Colloquium PR[AI]RIE

Artificial Intelligence and Society: What would a better AI mean?


Speaker: Thierry Poibeau, CNRS


CNRS Research Director, Head of the CNRS Lattice research unit (2012-2018) and adjunct head since 2019. Affiliated lecturer, Language Technology Laboratory, U. of Cambridge since 2009. Rutherford fellowship, Turing institute, London, 2018-2019. Teaching NLP in the PSL Master in Digital Humanities.


Artificial Intelligence (AI) has made huge progress in the last few years. Applications are now deployed and have a real impact on society. The press regularly echoes concerns, from the general public as well as from professionals and even researchers themselves: if AI has achieved human-like performance on various tasks, should we fear the consequences? For example, the production of ‘fake news’ and ‘deep fake’ on a large scale can be a danger for democracy. If language models reflect or even amplify the biases of the training data, there is a risk of discrimination. etc.
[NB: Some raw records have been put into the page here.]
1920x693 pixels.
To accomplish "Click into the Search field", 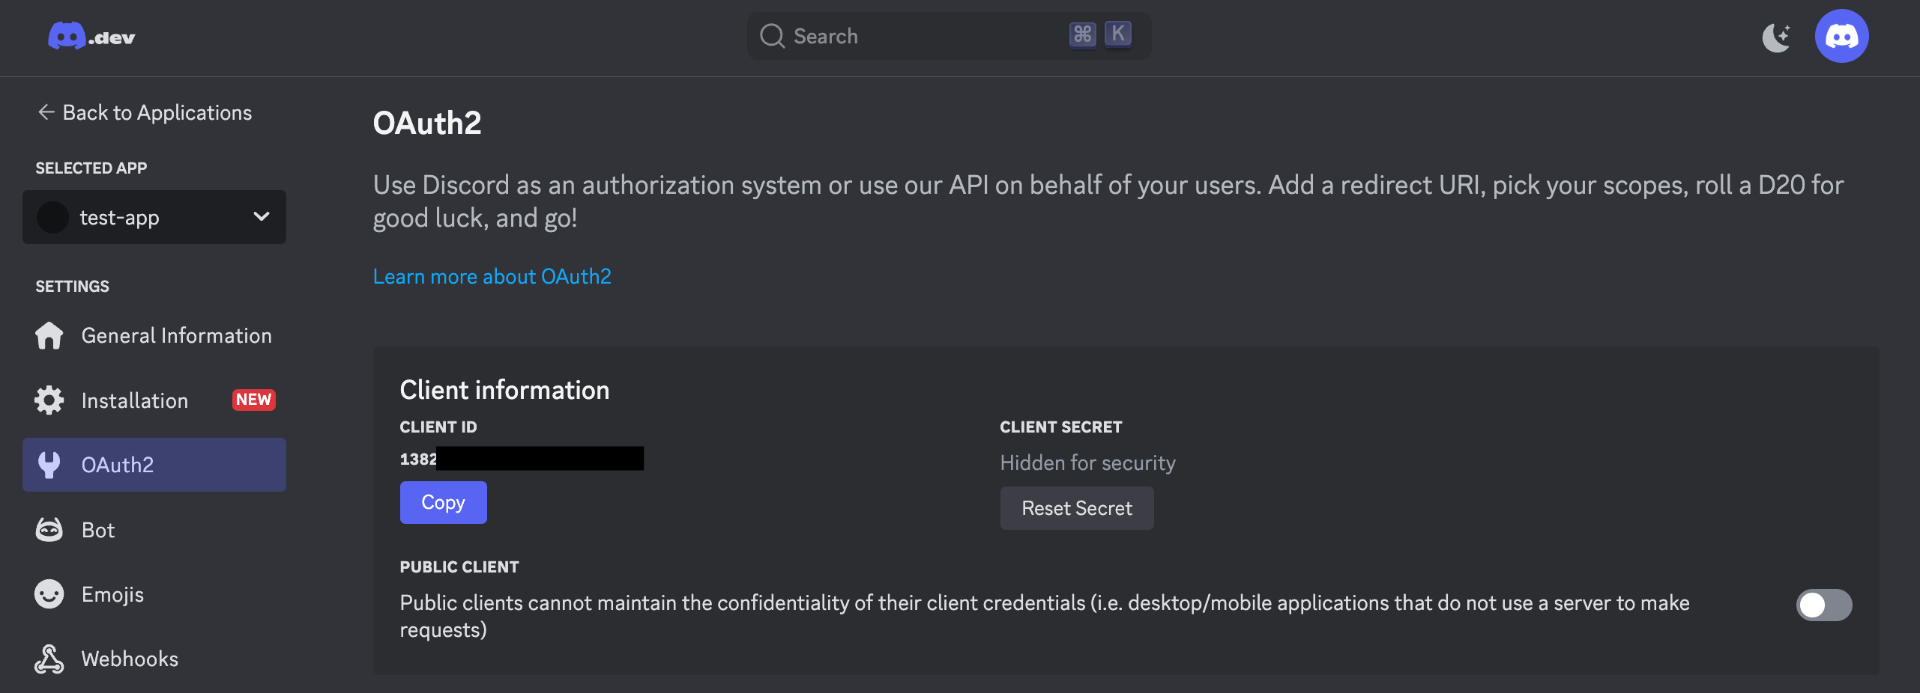I will (x=949, y=36).
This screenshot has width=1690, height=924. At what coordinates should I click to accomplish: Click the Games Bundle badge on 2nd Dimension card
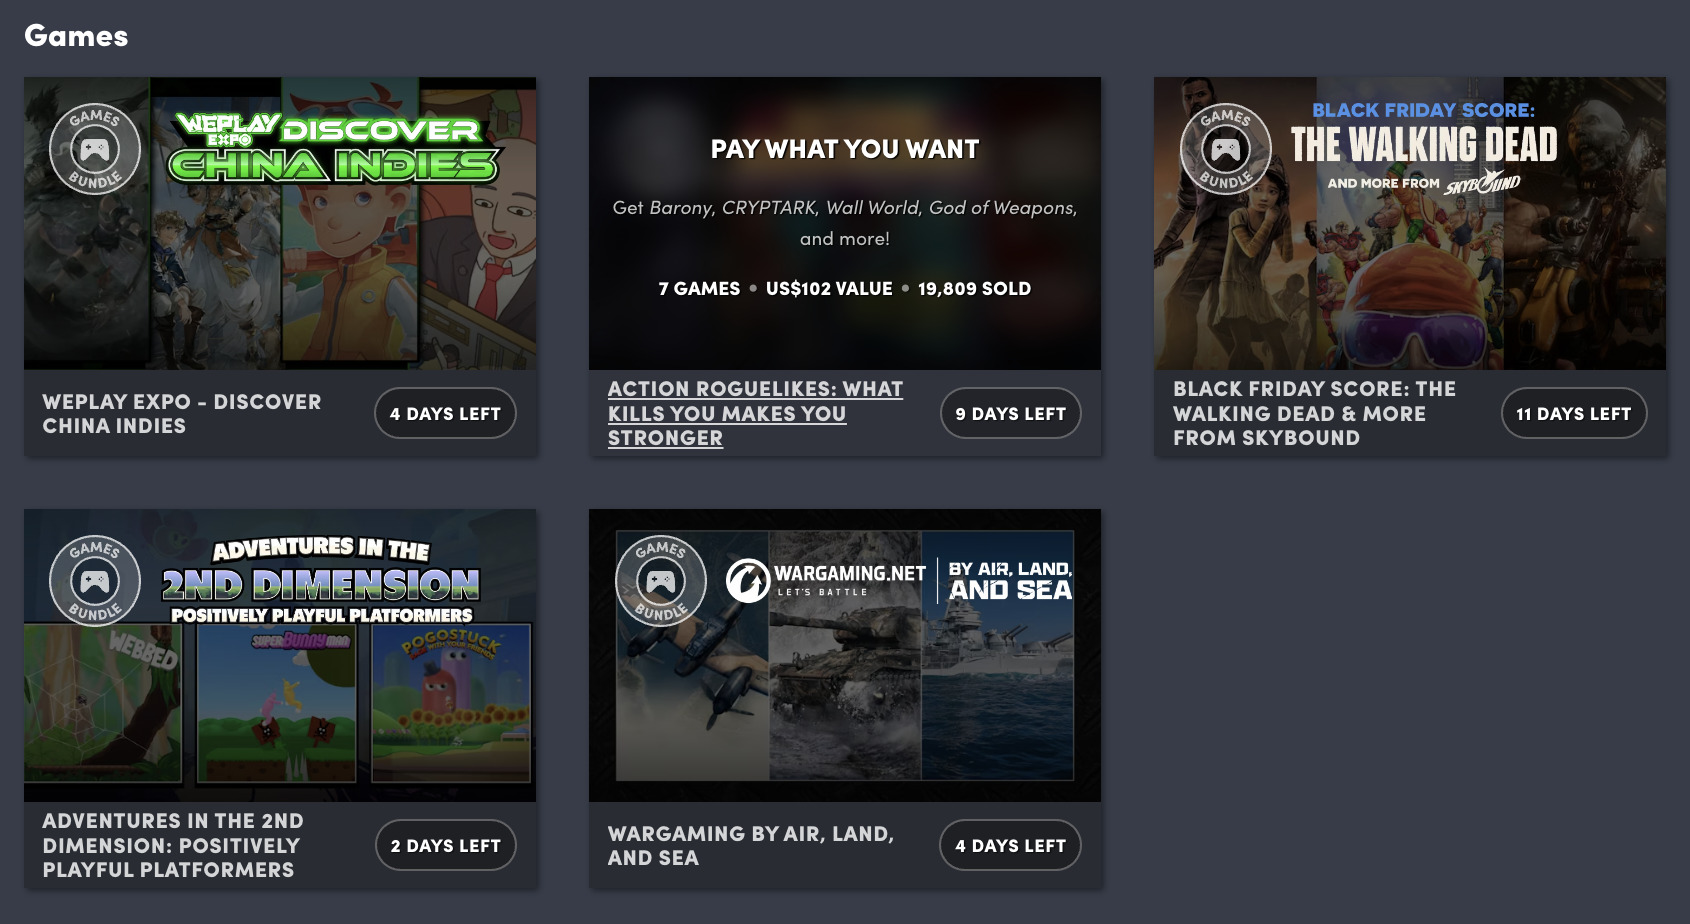pyautogui.click(x=95, y=581)
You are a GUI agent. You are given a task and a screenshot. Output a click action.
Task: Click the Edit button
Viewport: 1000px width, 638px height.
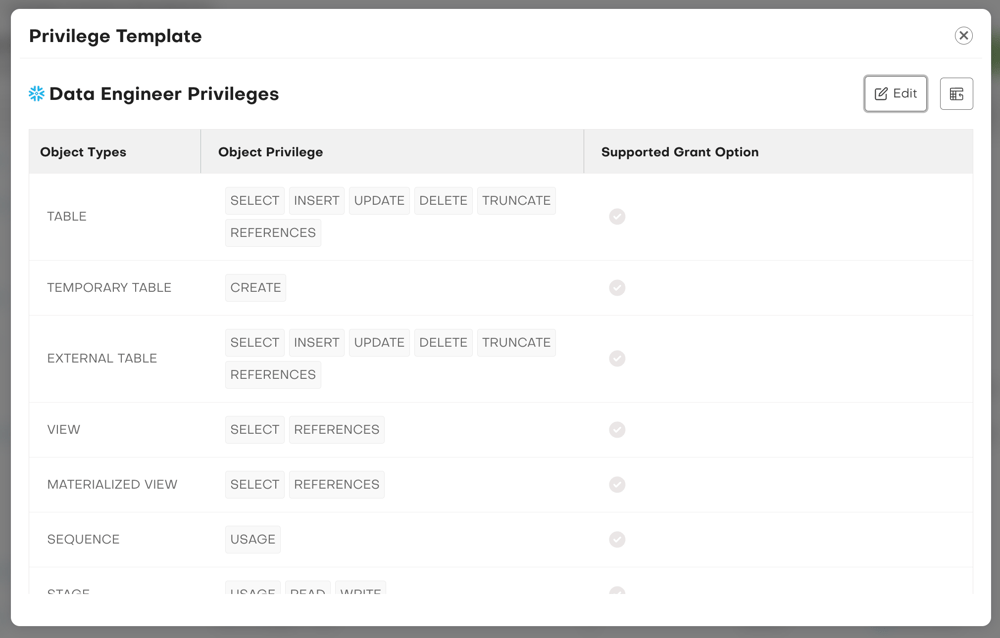click(x=895, y=94)
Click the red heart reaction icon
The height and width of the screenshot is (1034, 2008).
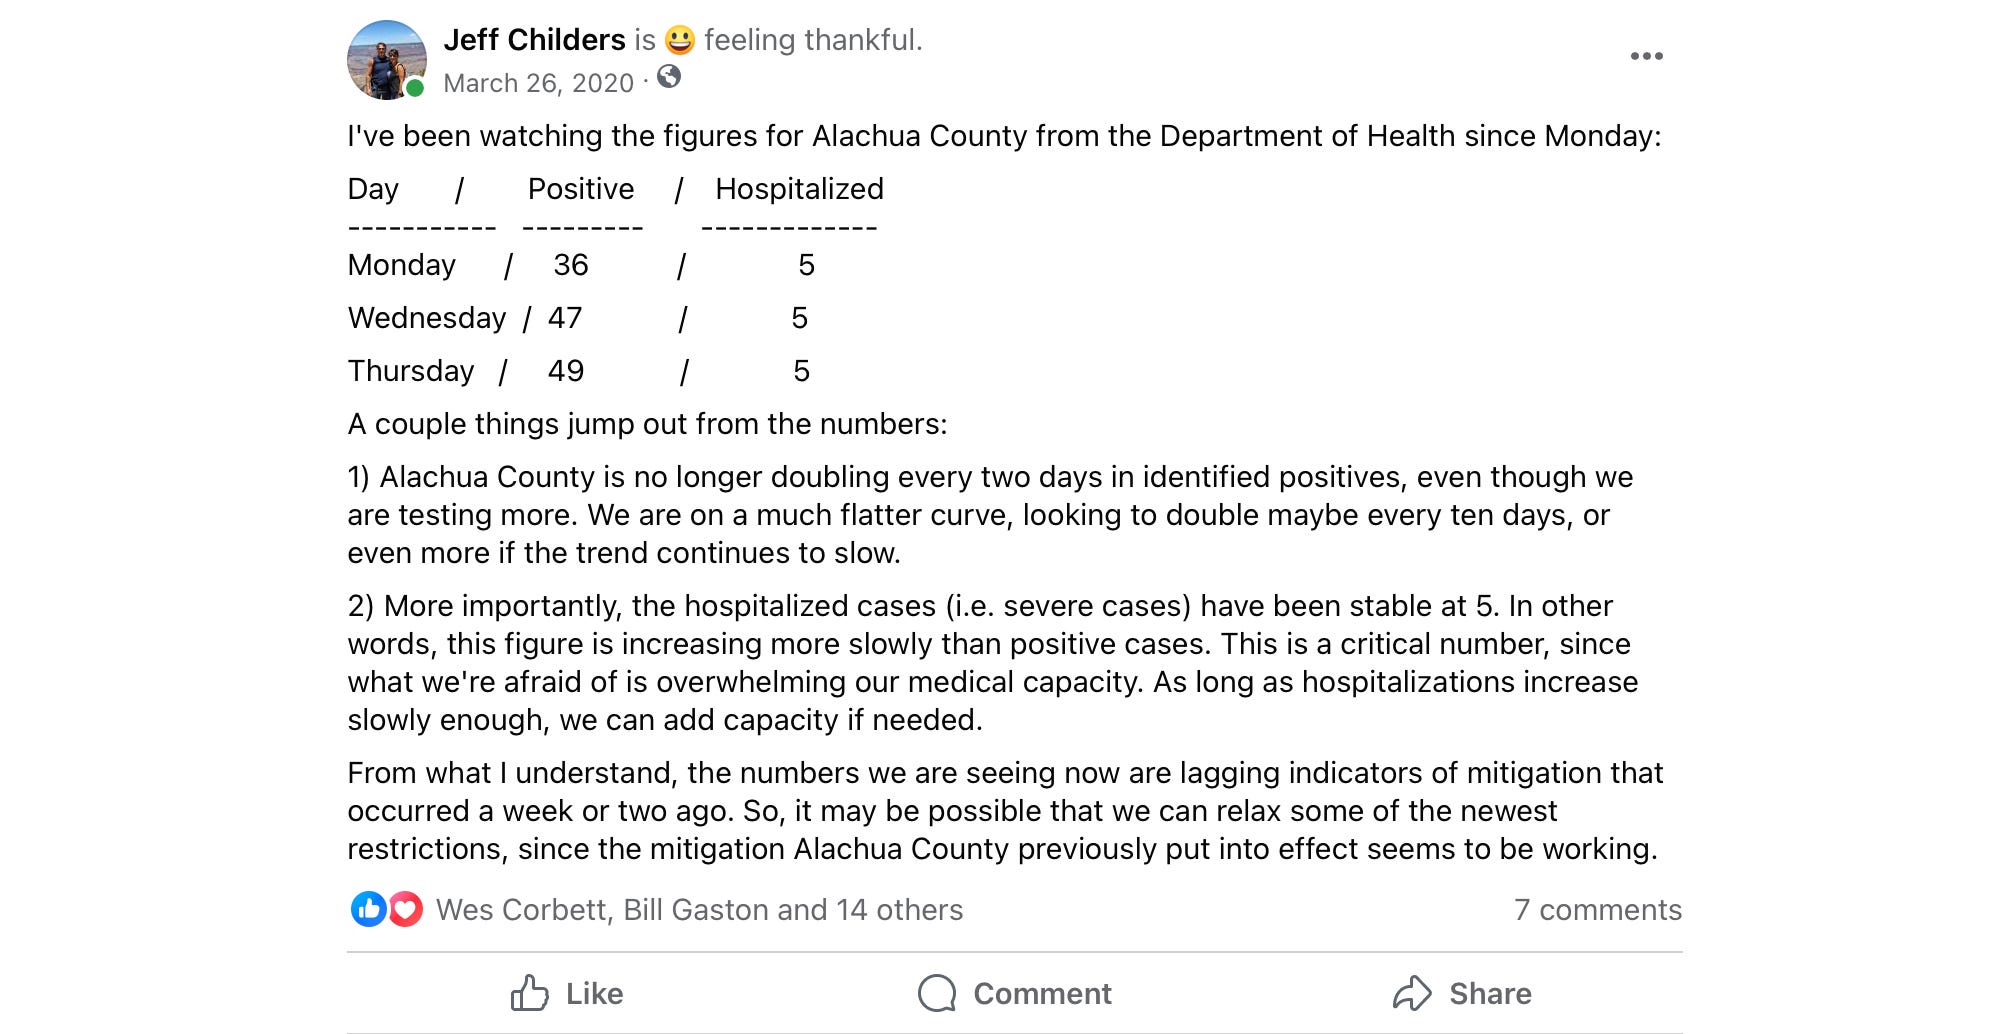[x=405, y=909]
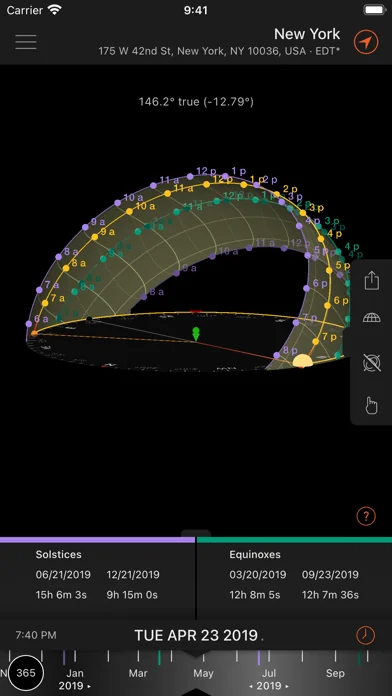Select the pointing hand gesture icon

click(x=371, y=405)
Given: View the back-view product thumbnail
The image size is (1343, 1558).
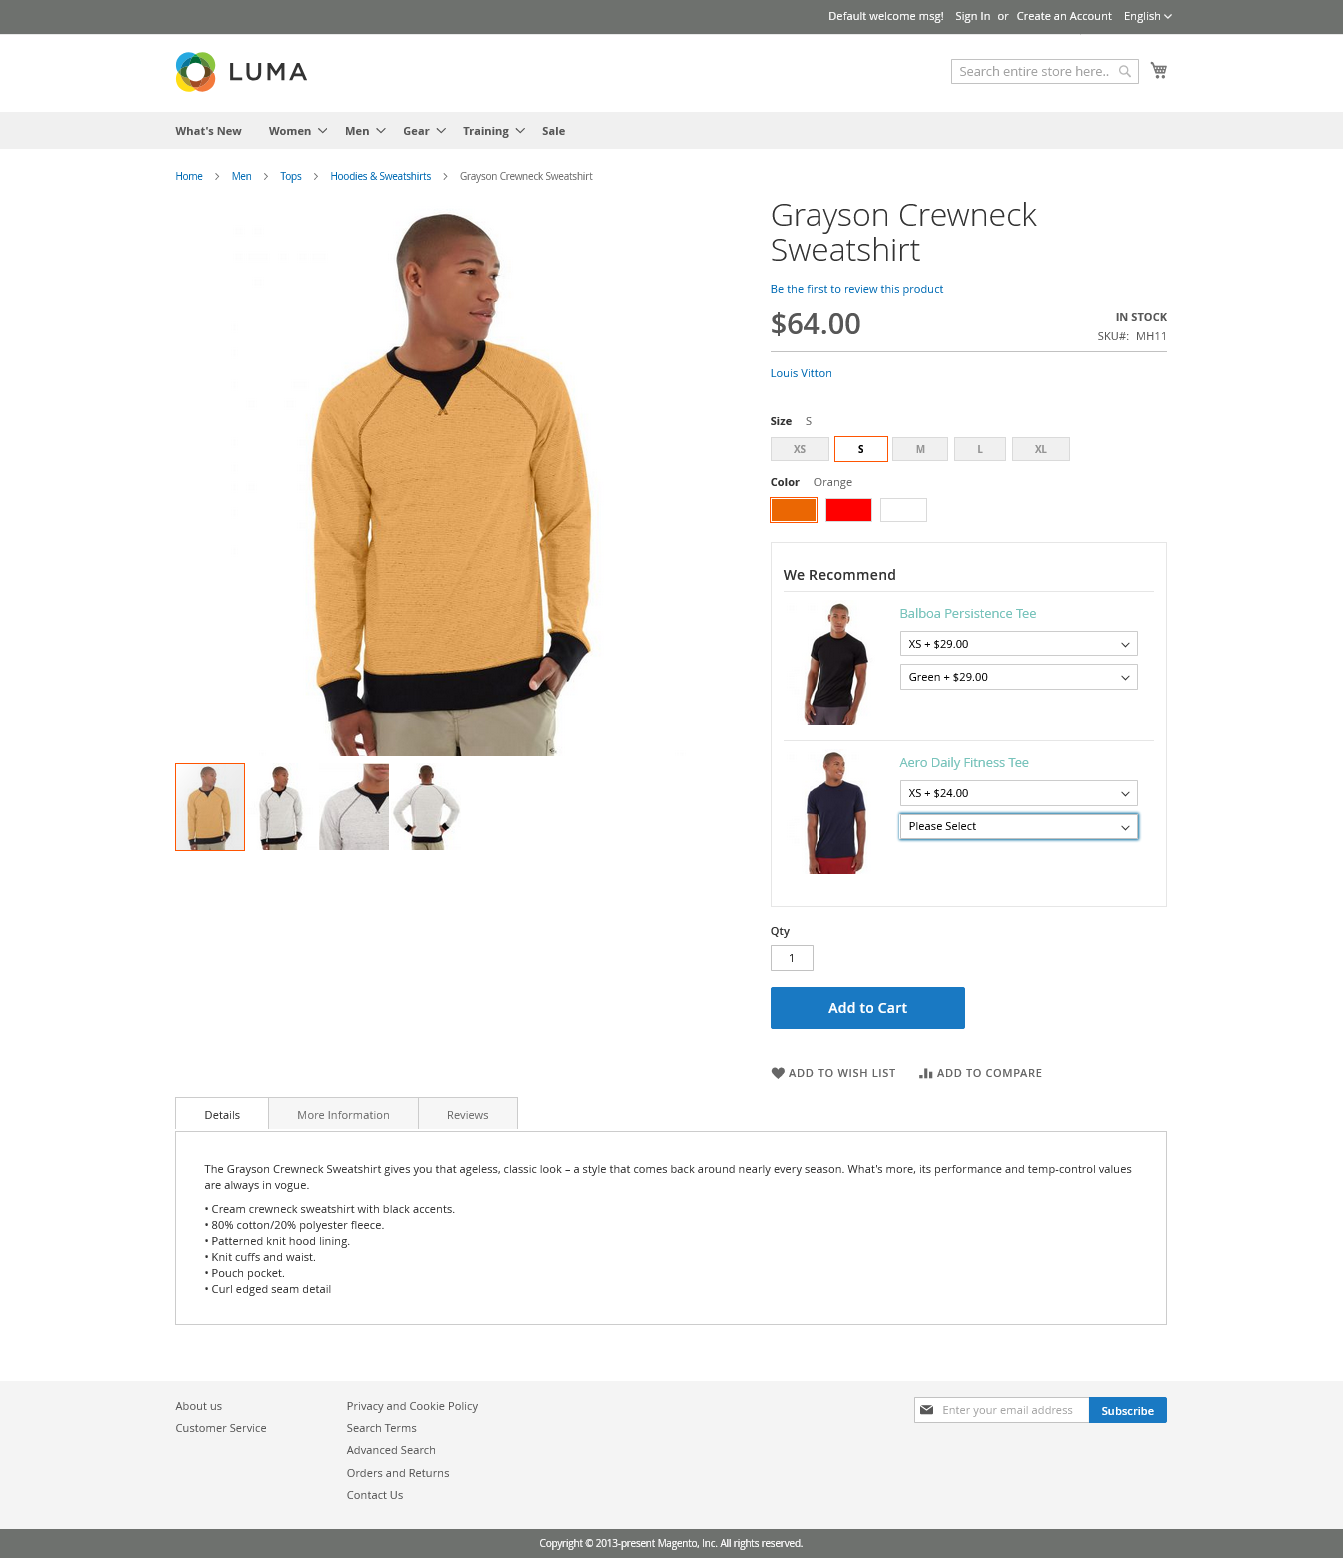Looking at the screenshot, I should coord(427,807).
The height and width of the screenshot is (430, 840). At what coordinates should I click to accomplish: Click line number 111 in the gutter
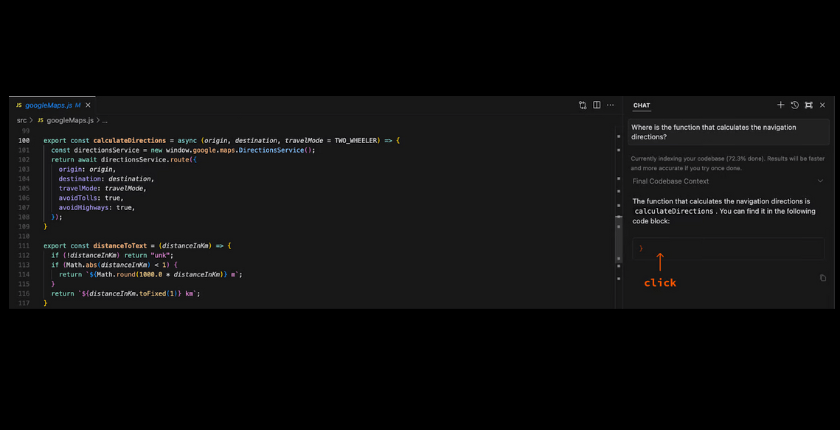click(24, 245)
In this presentation, we will come back to these thorny and topical questions. We will remind some well-known cases, which have made the headlines, where AI has been called into question in various ways. It seems pretty clear that some scandals could have been avoided and were due to problematic deployment of poorly developed systems. However, beyond that, we will show that the issues raised are complex: the notion of bias, for example, implies the idea of ​​a norm. Who sets the standard? And, if unbiasing the models seems a laudable goal in itself, who could decide what a neutral, unbiased model would be? The notion of human or superhuman performance (which suggests a risk of loss of control of the human against the machine) must also be questioned: we still seem far from a general, autonomous AI, able to take power against humans.

In the end, our position is close to that of Kate Crawford: AI is too often described as an autonomous force, whereas it is made by humans, for humans, with specific interests that have to be unraveled. It is also clear that we, as researchers, have our responsibilities too and we cannot hide behind the supposed neutrality of technology. A better account of what the technology can do, and cannot do, would help raise the debate on these important questions.